Dance music of the 1990s largely rejected the simple, jovial, hedonistic approach to body movement that had ruled since James Brown invented funk music in the 1960s. Disco, techno and house had simply imported new technologies (both for rhythm and arrangements) into the paradigm of funk. The 1990s continued that process, one of the most important ideas to come out of Britain was jungle or drum & bass, a syncopated, polyrhythmic and frantic variant of house, a fusion of hip-hop and techno that relied on extremely fast drum-machines, epileptic breakbeats and huge bass lines.
Few genres of popular music underwent so many changes and reached such ambitious heights as jungle did.

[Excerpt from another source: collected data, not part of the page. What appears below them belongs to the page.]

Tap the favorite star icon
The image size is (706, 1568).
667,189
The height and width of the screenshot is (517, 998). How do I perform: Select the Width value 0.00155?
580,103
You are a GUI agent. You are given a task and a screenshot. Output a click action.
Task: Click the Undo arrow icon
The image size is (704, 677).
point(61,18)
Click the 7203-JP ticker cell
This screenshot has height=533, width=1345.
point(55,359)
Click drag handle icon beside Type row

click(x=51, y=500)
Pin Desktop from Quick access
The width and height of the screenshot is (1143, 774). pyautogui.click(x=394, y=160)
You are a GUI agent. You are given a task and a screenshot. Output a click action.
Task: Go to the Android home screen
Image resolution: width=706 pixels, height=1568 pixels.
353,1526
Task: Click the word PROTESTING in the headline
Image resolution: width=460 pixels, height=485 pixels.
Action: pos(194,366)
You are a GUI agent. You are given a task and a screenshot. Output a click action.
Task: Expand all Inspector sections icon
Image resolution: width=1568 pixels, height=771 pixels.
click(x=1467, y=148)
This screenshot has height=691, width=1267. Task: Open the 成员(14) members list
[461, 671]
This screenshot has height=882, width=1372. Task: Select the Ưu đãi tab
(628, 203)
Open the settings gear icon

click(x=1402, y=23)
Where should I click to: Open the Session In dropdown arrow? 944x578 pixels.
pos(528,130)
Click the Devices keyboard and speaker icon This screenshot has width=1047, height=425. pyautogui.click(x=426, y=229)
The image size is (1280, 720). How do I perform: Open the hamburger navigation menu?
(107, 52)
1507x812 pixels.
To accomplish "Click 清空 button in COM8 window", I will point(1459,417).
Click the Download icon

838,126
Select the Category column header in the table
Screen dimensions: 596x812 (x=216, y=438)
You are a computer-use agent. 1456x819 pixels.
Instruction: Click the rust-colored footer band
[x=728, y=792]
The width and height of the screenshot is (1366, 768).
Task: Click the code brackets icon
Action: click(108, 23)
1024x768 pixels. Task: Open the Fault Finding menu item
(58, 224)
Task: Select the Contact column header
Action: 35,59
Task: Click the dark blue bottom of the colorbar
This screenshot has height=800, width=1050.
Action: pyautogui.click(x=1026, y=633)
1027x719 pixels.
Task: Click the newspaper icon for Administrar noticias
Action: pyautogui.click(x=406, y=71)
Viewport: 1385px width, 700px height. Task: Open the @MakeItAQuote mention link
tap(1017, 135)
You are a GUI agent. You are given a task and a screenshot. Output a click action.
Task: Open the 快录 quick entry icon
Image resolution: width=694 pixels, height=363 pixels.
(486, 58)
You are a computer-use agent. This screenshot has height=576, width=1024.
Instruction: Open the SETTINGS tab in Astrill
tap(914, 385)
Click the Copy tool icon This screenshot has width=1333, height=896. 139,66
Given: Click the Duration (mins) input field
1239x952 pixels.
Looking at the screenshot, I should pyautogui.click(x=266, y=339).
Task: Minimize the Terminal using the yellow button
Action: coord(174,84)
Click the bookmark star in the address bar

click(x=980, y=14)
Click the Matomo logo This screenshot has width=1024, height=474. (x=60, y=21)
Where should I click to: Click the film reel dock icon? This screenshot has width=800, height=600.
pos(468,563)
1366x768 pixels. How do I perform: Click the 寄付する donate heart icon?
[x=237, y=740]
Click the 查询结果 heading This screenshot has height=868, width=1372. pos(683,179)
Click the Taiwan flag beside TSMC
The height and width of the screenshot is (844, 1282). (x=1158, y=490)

Within a few years, jungle musicians were already composing abstract and ambient pieces, integrating breakbeats with pop vocals, adopting jazz improvisation Thanks to ever more intricate beats and to free structures borrowed from jazz, jungle music rapidly became the foundation for a new kind of avantgarde music, pursued by the most austere of the genre's visionaries.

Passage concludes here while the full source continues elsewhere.